Well OK, always use u'something', that's simple -- but isn't str what I
get from files and sockets and the like?
In Python 3 they've been renamed to 'str' for Unicode _strings_ and
'bytes' for binary data (bytes!).
Neat, except that the process of porting most projects and external
libraries to P3 seems to be, how should I put it, standing still? Or am
I wrong? But that's the impression I get?
Take web frameworks for example. Does any of them have serious plans and
work in place to port to P3?
Strictly speaking, only Unicode can be encoded.
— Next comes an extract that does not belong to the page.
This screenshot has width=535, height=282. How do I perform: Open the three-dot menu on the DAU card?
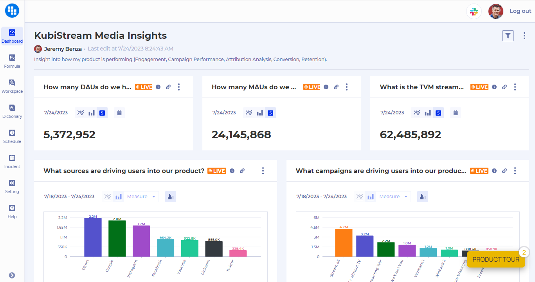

How so? Can't bytestrings containing characters of, say, koi8r encoding
be encoded?
What Python 2 is doing here is trying to be helpful: if it's already a
bytestring then decode it first to Unicode and then re-encode it to a
bytestring.
It's really cumbersome sometimes, even if two libraries are written by
one author: for instance, Mako and SQLAlchemy are written by the same
guy. They are both top-of-the line in my humble opinion, but when you
connect them you get things like this:
1. you query SQLAlchemy object, that happens to have string fields in
relational DB.
2. Corresponding Python attributes of those objects then have type str,
not unicode.
3. then I pass those objects to Mako for HTML rendering.
Typically, it works: but if and only if a character in there does not
happen to be out of ASCII range. If it does, you get UnicodeDecodeError
on an unsuspecting user.
Sure, I wrote myself a helper that iterates over keyword dictionary to
make sure to convert all str to unicode and only then passes the
dictionary to render_unicode. It's an overhead, though. It would be
nicer to have it all unicode from db and then just pass it for rendering
and having it working. (unless there's something in filters that I
missed, but there's encoding of templates, tags, but I didn't find
anything on automatic conversion of objects passed to method rendering
template)
But maybe I'm whining.
Unfortunately, the default encoding is ASCII, and the bytestring isn't
valid ASCII. Python 2 is being 'helpful' in a bad way!
And the default encoding is coded in such way so it cannot be changed in
sitecustomize (without code modification, that is).